_WHAT YOU SHOULD DO_
Reproduce the listing from the line with "Image resolution: width=1568 pixels, height=734" to the line with "click(14, 654)", switching "Bank Wire" to "Wire Transfer" and leaving everything else unchanged.

_RECORD EXCERPTS_
◆ ◆ ◆ ◆ ◆
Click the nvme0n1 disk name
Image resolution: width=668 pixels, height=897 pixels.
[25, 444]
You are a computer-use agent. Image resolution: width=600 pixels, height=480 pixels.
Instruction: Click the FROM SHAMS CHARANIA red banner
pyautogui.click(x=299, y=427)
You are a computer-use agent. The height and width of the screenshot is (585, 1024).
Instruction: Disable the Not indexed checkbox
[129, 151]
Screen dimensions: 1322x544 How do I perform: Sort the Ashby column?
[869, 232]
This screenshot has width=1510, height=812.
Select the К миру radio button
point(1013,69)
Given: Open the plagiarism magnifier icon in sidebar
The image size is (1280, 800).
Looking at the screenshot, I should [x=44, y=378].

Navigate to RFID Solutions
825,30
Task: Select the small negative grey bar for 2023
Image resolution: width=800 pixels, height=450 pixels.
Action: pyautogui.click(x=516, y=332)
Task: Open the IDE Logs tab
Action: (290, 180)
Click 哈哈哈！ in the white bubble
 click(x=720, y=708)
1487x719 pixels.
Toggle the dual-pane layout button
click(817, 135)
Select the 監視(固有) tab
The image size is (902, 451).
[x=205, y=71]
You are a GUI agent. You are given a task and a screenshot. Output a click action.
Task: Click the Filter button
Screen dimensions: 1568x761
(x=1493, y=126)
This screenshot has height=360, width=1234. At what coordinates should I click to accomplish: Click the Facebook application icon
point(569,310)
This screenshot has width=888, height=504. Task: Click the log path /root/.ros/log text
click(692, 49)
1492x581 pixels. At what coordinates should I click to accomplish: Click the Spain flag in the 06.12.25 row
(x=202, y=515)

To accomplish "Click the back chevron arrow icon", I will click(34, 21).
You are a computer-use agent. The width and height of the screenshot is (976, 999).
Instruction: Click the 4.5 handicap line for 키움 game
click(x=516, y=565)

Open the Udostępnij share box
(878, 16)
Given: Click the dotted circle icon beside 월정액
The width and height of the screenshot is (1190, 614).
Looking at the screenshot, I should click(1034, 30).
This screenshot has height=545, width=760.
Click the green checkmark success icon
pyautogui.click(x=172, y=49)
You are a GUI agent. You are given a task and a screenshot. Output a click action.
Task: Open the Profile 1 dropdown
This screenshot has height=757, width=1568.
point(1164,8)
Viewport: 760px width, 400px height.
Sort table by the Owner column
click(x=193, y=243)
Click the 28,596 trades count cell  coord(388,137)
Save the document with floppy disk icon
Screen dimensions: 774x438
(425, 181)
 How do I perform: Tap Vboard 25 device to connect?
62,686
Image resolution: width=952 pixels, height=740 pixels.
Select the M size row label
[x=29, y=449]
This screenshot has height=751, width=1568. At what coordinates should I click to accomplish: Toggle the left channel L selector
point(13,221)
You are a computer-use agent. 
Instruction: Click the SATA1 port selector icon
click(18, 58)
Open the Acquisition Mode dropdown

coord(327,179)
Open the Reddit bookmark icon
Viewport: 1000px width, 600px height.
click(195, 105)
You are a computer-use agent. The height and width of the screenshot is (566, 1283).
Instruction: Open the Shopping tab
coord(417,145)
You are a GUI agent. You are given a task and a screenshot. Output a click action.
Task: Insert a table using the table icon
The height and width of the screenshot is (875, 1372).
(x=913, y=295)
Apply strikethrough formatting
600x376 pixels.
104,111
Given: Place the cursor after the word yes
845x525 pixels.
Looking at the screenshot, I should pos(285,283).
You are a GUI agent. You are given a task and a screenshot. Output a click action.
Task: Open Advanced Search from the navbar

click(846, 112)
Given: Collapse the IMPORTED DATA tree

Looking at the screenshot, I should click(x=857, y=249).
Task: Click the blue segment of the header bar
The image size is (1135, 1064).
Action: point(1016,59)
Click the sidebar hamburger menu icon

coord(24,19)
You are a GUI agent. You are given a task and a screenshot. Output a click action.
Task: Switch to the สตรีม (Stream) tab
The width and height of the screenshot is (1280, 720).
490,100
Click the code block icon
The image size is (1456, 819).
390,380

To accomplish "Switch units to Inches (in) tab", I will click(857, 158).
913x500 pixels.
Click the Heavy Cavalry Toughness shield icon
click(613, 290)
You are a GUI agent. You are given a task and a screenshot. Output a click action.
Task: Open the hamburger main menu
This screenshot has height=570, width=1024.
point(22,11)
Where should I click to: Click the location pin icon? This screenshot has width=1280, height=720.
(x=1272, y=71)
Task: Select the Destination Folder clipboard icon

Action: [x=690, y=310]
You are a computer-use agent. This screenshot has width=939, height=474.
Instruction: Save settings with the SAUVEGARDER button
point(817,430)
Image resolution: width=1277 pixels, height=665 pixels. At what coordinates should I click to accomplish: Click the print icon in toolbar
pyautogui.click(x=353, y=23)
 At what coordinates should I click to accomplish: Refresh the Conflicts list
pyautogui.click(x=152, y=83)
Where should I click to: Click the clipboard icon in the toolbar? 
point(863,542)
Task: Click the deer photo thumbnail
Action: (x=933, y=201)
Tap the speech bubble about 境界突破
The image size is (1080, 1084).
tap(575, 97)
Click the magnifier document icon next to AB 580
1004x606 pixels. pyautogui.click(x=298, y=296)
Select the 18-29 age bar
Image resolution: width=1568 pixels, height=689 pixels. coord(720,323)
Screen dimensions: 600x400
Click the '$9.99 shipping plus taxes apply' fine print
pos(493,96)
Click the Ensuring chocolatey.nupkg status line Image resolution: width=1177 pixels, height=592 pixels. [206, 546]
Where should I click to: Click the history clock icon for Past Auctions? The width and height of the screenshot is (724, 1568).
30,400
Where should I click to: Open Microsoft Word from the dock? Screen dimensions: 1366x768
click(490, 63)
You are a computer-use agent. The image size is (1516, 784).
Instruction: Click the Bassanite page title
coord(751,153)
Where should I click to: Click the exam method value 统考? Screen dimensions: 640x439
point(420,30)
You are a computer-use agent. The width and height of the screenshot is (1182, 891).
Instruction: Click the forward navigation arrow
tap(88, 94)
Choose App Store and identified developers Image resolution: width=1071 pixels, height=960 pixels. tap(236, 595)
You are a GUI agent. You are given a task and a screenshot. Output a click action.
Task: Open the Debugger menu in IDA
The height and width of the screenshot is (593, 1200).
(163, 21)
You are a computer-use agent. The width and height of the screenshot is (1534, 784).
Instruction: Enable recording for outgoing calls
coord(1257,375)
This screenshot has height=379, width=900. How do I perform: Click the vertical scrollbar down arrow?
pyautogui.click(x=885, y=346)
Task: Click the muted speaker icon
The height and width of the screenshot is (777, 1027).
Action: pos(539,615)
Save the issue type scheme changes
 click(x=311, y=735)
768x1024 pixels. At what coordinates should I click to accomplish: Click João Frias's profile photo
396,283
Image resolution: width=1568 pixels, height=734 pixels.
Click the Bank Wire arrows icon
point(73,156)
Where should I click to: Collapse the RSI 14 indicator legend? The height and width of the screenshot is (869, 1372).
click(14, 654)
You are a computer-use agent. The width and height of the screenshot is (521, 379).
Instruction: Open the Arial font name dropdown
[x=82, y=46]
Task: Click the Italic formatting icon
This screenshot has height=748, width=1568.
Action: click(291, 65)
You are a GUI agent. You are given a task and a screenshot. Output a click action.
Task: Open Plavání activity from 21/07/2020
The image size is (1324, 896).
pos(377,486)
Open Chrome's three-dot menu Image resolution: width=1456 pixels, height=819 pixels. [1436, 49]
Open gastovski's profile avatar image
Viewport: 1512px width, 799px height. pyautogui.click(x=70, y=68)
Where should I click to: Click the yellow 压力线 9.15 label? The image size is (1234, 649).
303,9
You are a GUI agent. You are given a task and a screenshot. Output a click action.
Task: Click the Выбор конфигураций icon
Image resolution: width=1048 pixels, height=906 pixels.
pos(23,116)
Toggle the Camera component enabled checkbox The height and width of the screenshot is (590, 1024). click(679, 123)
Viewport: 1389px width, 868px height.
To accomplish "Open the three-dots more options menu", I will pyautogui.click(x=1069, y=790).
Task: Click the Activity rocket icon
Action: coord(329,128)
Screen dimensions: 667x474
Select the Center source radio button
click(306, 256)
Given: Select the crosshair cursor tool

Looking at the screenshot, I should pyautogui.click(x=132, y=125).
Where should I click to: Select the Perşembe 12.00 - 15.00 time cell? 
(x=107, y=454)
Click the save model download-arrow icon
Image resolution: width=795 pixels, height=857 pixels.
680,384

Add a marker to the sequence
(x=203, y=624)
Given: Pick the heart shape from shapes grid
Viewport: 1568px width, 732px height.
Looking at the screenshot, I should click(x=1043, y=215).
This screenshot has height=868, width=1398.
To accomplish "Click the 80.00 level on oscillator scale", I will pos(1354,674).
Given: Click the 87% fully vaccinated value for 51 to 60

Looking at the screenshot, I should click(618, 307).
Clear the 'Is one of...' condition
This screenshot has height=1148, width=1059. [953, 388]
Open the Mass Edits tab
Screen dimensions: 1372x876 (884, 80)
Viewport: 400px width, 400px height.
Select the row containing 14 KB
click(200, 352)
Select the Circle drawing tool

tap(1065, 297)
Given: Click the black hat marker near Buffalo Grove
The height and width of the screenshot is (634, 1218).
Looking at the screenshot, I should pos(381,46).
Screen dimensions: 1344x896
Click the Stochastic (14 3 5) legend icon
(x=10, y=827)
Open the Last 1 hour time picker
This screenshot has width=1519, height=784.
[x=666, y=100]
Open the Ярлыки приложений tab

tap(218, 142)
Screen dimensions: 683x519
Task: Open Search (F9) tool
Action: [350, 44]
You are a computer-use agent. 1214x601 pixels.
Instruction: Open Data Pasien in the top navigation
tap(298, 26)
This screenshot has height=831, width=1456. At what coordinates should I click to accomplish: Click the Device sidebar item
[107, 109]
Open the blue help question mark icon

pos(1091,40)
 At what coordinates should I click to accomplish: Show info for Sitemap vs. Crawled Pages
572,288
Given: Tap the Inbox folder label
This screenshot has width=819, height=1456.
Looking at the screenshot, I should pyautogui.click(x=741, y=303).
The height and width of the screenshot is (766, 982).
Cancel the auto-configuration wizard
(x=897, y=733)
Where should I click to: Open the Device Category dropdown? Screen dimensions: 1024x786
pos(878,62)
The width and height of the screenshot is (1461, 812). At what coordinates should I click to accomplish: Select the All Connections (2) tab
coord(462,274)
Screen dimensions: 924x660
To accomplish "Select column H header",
◆ ◆ ◆ ◆ ◆
_COMPLETED EXERCISE_
Image resolution: width=1568 pixels, height=734 pixels.
Click the Wire Transfer arrows icon
point(73,156)
Where should I click to: Collapse the RSI 14 indicator legend? The height and width of the screenshot is (869, 1372).
click(14, 654)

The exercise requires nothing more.